• [Description of the task]:
Count the lines in the following records that contain the string "width", and give only the number.

— BEGIN Listing —

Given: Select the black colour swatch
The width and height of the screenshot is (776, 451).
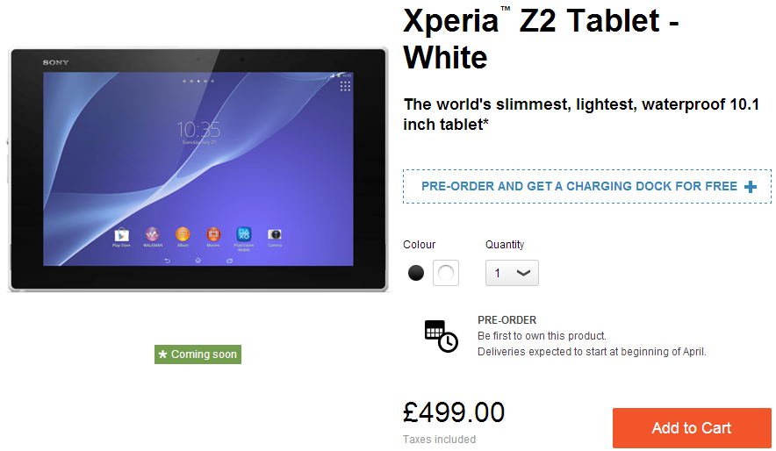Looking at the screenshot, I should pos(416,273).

— END Listing —
— BEGIN Listing —

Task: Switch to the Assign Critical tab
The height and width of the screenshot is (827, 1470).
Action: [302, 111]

— END Listing —
— BEGIN Listing —

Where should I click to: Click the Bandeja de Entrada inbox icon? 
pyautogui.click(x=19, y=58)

— END Listing —

• [Solution to the exercise]:
2